»»

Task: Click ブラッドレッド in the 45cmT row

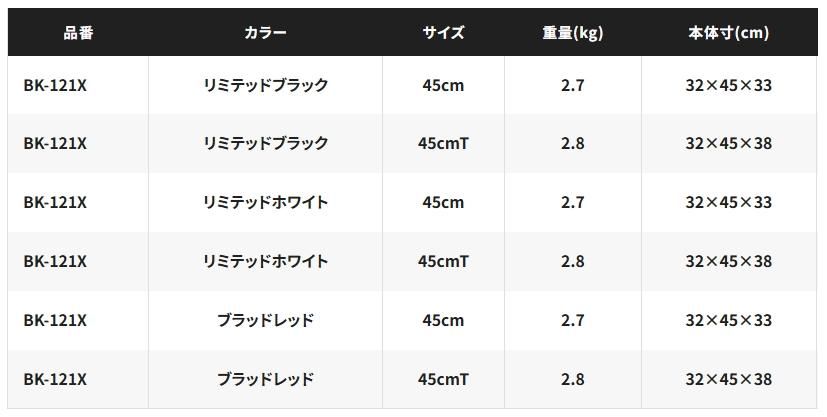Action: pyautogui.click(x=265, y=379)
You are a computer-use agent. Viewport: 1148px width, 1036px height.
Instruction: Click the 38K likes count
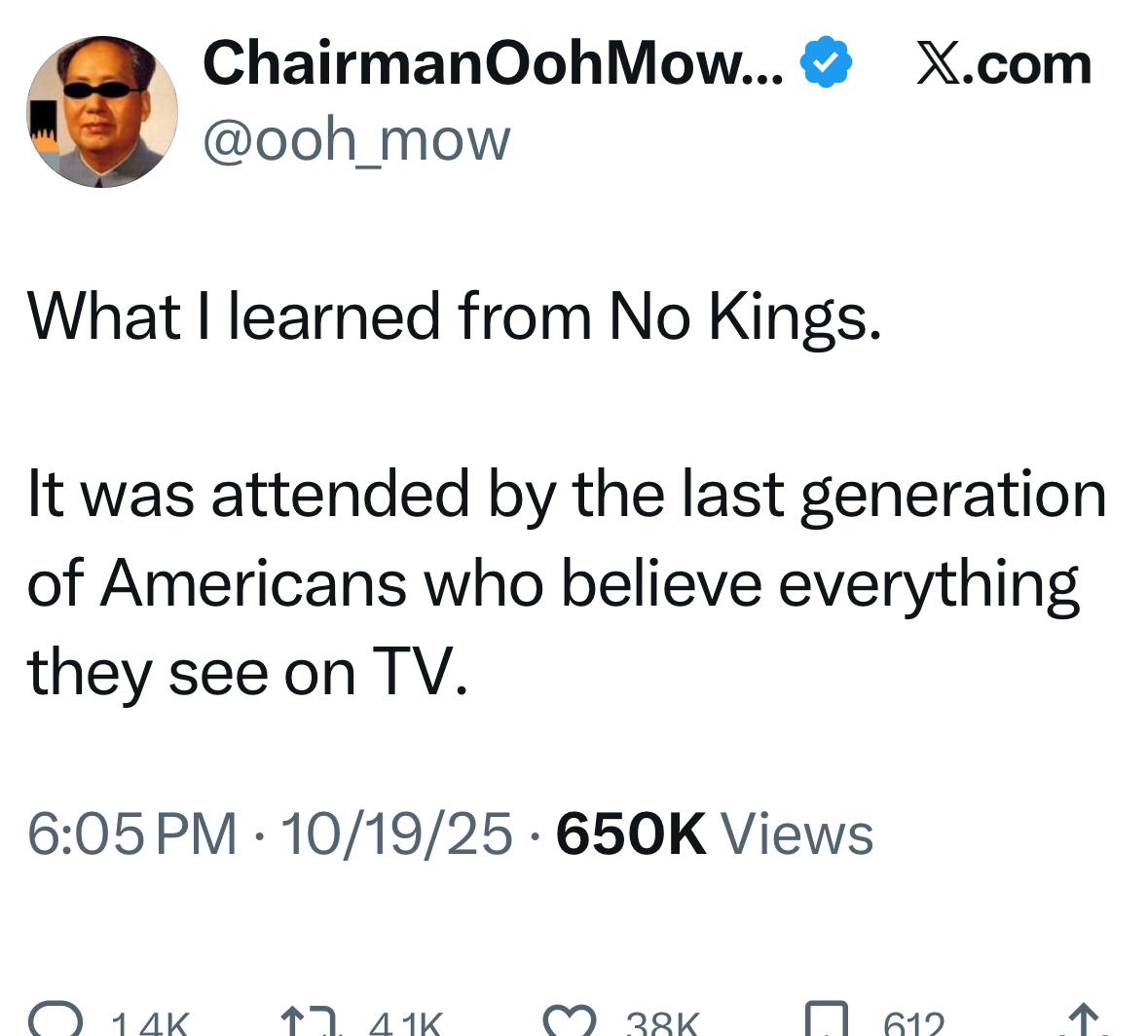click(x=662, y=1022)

««

Give back all of the material exactly, though without the images it contains.

Task: Click ブラッドレッド in the 45cmT row

Action: pyautogui.click(x=265, y=379)
You are a computer-use agent. Viewport: 1148px width, 1036px height.
Instruction: Click the 38K likes count
click(x=662, y=1022)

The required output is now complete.